By teaching, first of all, that we are all made of the image of God with value, worth, dignity, and honor that comes from being God’s likeness. We are all one race, and culture is a valid expression of individual identity. There is a diversity of cultures, and the more diverse the culture, the more the celebration of the transcendent image of the God in human life. We want to celebrate diversity while constantly underscoring that … we are all one in Adam and one in the image of God.

Because of that, we want friendships that transcend racial lines. It’s not diversity for the sake of diversity; it’s that diversity that is rooted in theological Christian convictions demonstrates the supremacy of the image of God over the racial divisions of society.

We’re not naive. We know that our society is torn by racism, that our country, in many ways, is woven of a fabric that is woven out of racism. Racism is real and alive in the world, and we want to combat that by teaching how to Bible presents healing, forgiveness, and restoration, and how the image of God is what binds us together.

Have you and your staff had conversations about race relations in your church?

We are aware in Northern Virginia that racism is real and that families in our congregation have suffered the effects of it. T. C. Williams [whose integrated football team was the subject of the movie] Remember the Titans, that’s just a few miles away from us. A lot of families in the church grew up with that as their reality, and in many ways it is still the reality of the culture around our church.

Our best approach to that is to preach the gospel and stress the importance of individual reconciliation. We know that only the gospel can bring hope to society, and we are very cognizant that that can’t just be a general hope to the world but it has to be played out in individual’s lives with forgiveness and reconciliation at a personal level.

Are the church and school working together on addressing issues of race in the church or the school, or both?

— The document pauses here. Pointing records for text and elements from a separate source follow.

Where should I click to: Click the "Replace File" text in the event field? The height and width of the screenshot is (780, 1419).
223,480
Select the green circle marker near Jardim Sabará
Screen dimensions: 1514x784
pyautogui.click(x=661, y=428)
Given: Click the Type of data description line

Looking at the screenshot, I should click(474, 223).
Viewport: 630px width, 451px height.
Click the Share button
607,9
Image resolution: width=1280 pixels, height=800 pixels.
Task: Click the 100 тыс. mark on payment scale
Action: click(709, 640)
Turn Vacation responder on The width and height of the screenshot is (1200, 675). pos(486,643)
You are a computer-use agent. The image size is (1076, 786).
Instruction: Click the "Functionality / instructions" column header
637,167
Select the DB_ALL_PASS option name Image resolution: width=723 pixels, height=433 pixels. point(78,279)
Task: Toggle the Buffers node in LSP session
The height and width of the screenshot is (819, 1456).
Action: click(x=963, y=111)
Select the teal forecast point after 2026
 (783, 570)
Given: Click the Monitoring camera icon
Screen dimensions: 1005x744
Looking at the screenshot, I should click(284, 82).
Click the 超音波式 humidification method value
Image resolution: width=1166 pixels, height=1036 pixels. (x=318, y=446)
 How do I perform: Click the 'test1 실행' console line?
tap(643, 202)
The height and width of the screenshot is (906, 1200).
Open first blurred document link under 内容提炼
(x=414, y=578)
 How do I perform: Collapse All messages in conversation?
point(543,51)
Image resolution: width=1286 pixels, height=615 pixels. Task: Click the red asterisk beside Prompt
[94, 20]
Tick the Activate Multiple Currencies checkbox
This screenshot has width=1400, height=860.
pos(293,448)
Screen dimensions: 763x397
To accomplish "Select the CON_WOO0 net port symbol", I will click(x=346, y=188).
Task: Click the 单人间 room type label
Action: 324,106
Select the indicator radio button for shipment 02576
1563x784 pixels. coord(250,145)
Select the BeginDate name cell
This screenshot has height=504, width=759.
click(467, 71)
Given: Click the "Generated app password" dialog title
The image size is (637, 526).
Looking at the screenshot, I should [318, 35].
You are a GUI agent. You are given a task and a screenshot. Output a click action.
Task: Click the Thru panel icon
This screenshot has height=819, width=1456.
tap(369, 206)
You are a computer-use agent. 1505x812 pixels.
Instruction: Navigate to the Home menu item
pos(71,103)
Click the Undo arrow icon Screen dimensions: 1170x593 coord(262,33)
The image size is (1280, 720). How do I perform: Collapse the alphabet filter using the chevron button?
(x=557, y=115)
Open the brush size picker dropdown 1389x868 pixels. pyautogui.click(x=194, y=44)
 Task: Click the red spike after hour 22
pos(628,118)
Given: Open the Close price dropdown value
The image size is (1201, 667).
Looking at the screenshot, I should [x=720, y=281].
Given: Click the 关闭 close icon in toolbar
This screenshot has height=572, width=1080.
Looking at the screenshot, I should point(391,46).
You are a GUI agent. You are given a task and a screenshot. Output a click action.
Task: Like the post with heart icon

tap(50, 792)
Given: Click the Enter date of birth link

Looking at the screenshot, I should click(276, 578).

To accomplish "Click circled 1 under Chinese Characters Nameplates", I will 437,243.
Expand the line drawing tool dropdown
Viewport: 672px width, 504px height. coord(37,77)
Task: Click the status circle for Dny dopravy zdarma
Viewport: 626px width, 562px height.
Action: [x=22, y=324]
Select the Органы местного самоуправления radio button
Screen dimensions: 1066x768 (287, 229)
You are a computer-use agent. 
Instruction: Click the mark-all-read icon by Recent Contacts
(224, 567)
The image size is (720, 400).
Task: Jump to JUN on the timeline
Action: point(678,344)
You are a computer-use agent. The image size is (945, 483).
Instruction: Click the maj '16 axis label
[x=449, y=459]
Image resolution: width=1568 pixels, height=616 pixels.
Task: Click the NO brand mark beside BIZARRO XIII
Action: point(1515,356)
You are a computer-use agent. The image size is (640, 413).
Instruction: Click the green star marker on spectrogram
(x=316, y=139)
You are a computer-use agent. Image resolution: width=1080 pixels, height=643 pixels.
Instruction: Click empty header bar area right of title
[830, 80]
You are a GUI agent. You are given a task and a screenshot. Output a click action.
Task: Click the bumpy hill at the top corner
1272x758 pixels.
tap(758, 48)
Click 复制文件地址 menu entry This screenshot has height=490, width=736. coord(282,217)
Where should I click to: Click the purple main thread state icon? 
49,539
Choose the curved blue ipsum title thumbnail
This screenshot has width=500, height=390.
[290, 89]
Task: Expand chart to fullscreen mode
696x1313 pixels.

The honest truth is that there hasn’t been a problem at the school or church that has necessitated that kind of teaching. But of course in normal chapels, in Bible classes, we talk about the reality of the world our kids live in while pointing them to the diverse nature of the church and the gospel. That’s why I think it’s important to say how diverse our school is, just the makeup of classes and the kids’ friendships that develop over time is a powerful testimony to the transcendent nature of the gospel and the friendship we have in Christ.